Planning an event in the time of COVID-19
Putting the event together required building up support across several meetings with UNESCO through fall 2018 and early 2019 — just to get a chance for Kanga to present a proposal to UNESCO’s executive board in April 2019. The matter had to be placed on the agenda by at least one member state and supported by other member states, preferably from every continent. UNESCO had doubts, she says, whether there was enough support across member nations to establish and sustain a day celebrating engineers. But after a lot of work from Kanga and her colleagues, 40 member states eventually supported the proposal.
(As it turns out, Kanga was given just one minute to speak at the three-day meeting of the UNESCO executive board that April. And because meetings ran late, she wound up flying home to Sydney without making that planned speech. Despite this, the executive board approved the proposal the following week, and UNESCO’s General Conference approved the proposal that November.)
Kanga and organizers at WFEO had planned a full day of events last year at UNESCO’s Paris headquarters. The highlights were supposed to be a focus on women engineers, a competition for young engineers, and addressing the implementation of advanced technologies for sustainable development, especially in developing countries. The events included highlighting case studies on information and communication projects for smart cities and how geospatial engineering can be used effectively for sustainable and resilient infrastructure. Posters promoting the work of engineers in the context of the U.N. Sustainable Development Goals were displayed around the fence of the UNESCO building.
Unfortunately, due to the COVID-19 pandemic the inaugural event was canceled on Feb. 27, less than a week before it was scheduled to take place. Organizers quickly moved World Engineering Day online and were still able to host 90 events across 50 countries. Many local events were even held face to face in areas where pandemic lockdowns had not yet been implemented. Despite the late changes, the event was a success.
Getting everyone involved
This year UNESCO and WFEO will again celebrate World Engineering Day. The main event of this year’s virtual celebration, to be held on March 4, is a webinar centered on the release of UNESCO’s new engineering report, Engineering for Sustainable Development: Delivering on the Sustainable Development Goals. Registration for this event is still open.
Dozens of other open events around the world are planned for March 4-12. Registration is also still open for ASCE’s Developing and Delivering Sustainable Solutions for Global Engineering Challenges event that is being held on March 4 as part of the organization’s free Thursdays @3 virtual roundtable series.

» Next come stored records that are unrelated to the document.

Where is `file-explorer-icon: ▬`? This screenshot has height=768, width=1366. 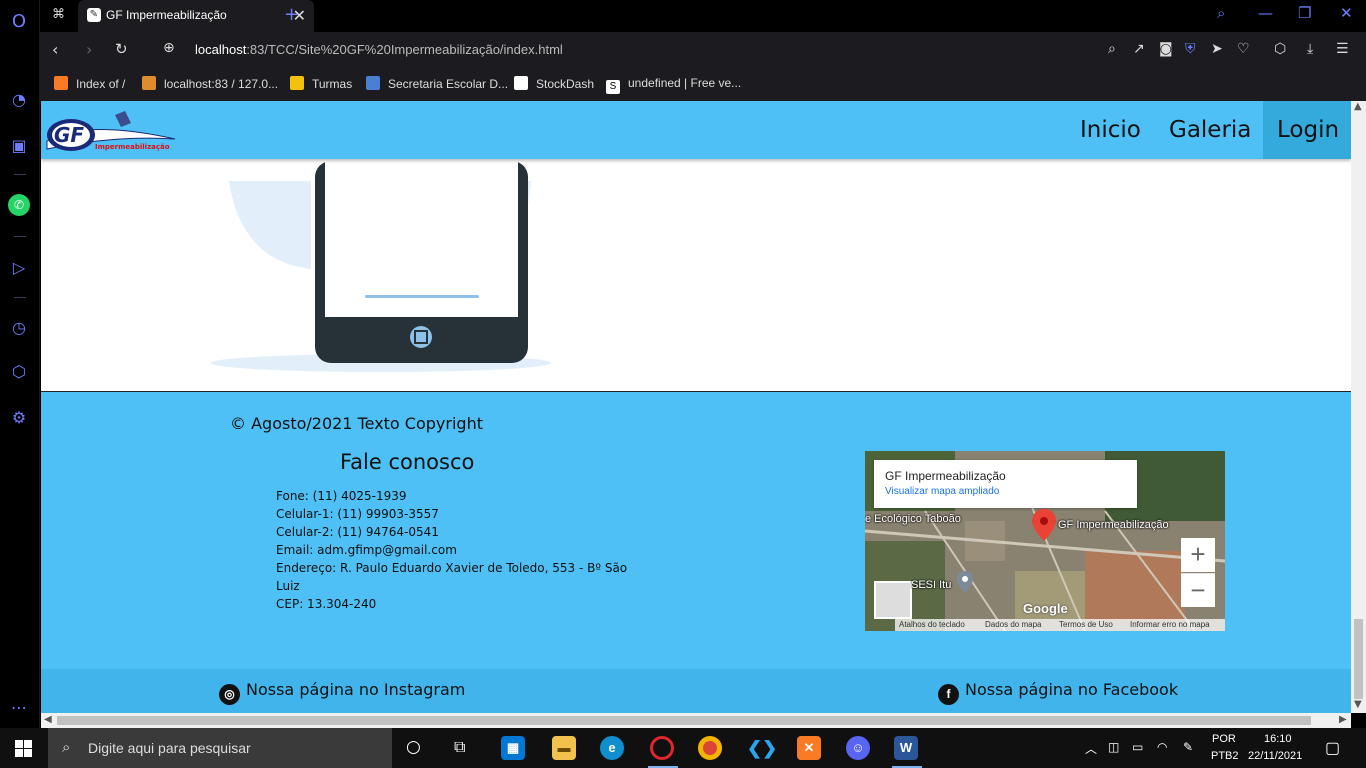 file-explorer-icon: ▬ is located at coordinates (564, 748).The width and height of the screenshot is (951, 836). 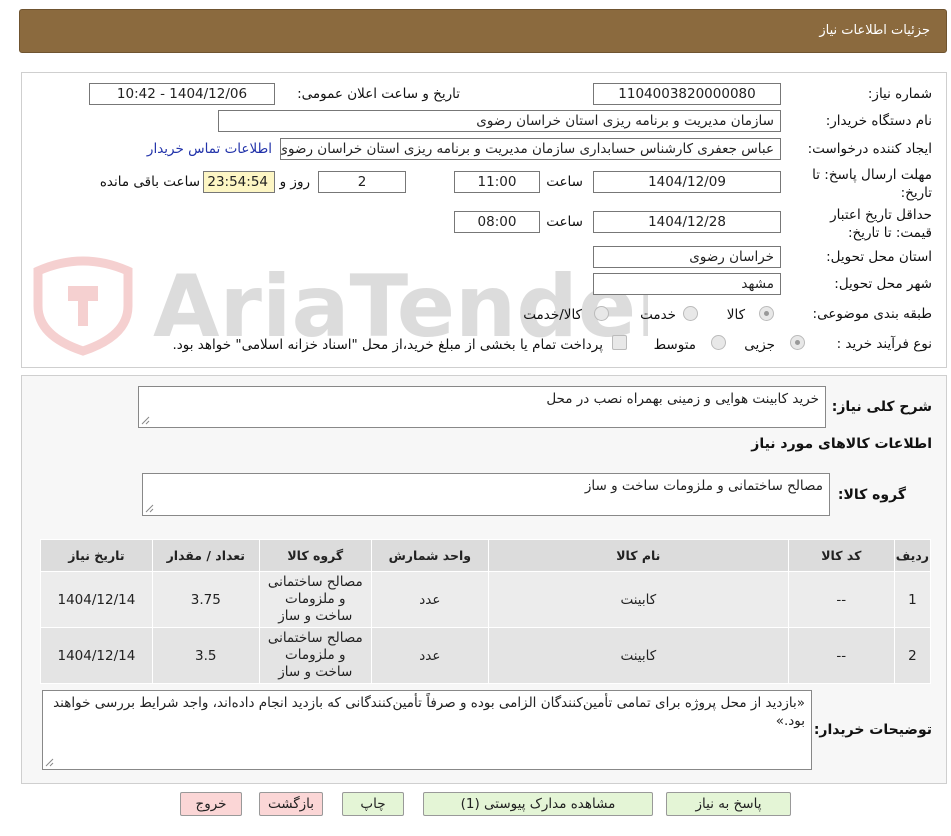 I want to click on col-header-date: تاریخ نیاز, so click(x=96, y=556).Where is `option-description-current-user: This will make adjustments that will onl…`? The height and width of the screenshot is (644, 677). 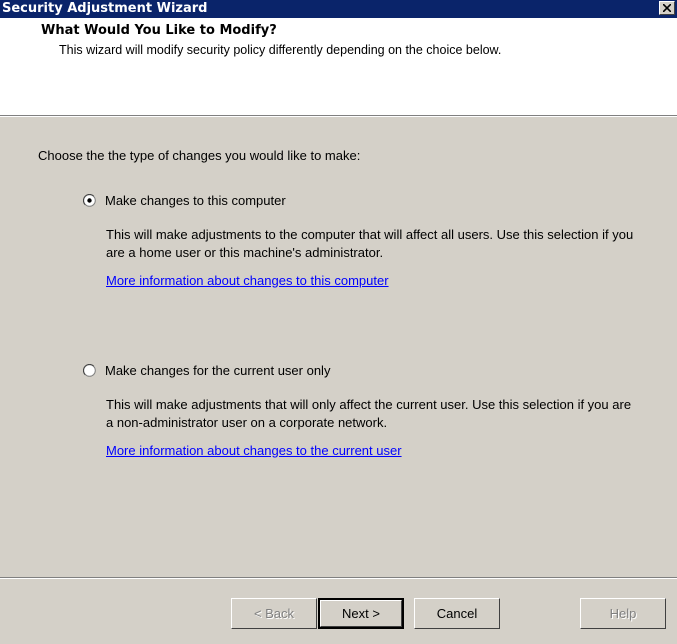
option-description-current-user: This will make adjustments that will onl… is located at coordinates (369, 414).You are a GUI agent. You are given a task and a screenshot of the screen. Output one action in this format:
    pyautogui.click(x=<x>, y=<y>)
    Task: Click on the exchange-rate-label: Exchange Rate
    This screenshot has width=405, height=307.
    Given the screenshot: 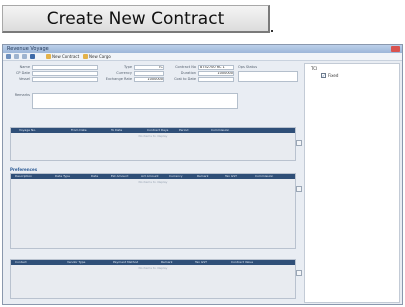 What is the action you would take?
    pyautogui.click(x=118, y=79)
     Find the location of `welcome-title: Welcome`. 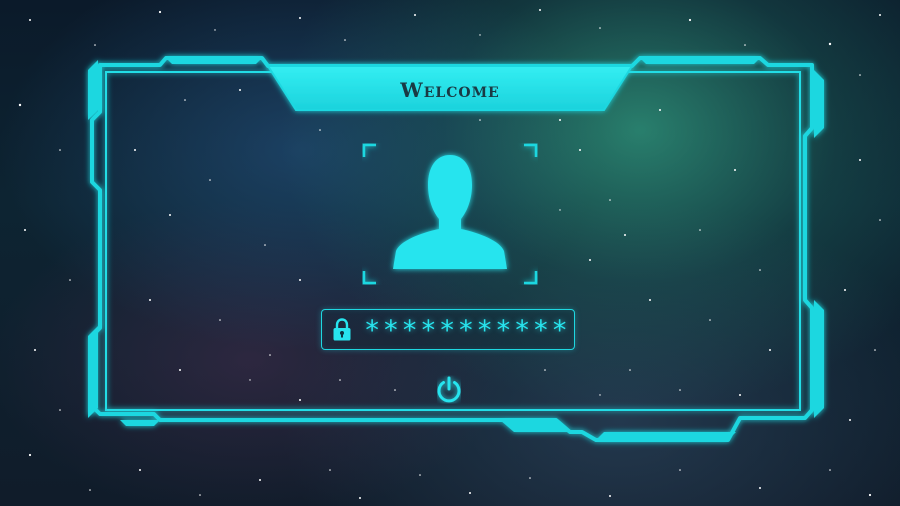

welcome-title: Welcome is located at coordinates (450, 90).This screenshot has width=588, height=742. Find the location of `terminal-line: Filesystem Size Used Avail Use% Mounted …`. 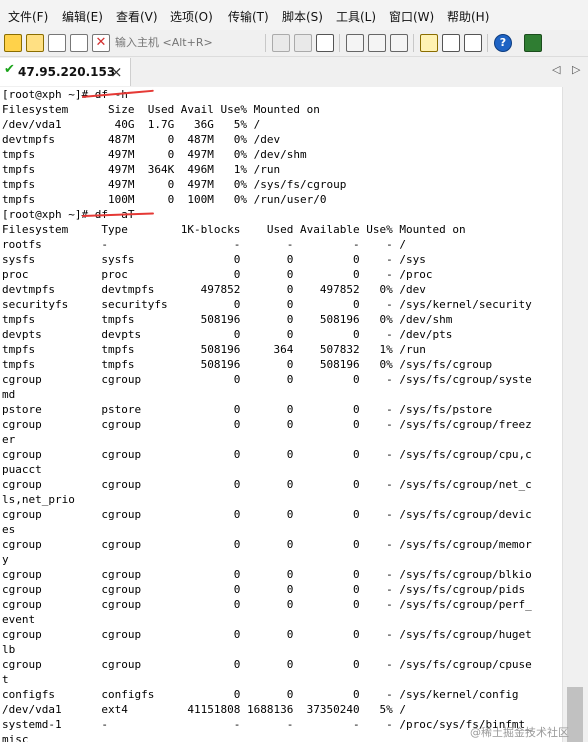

Engineering organizations around the world are participating in the day — and that’s very much the point. For example, on the tiny island nation of Mauritius, the Institution of Engineers Mauritius has organized a digital commemorative journal for 2021, Engineering the Future of Mauritius and the World, that will be released on March 4. The journal focuses on engineering and includes, but is not limited to, addressing the issues identified in the Sustainable Development Goals.
“The idea for each nation and each organization,” says Kanga, “is to make World Engineering Day their own, for everyone to do their own thing, to celebrate as they see appropriate and use this as an opportunity to talk all things engineering.”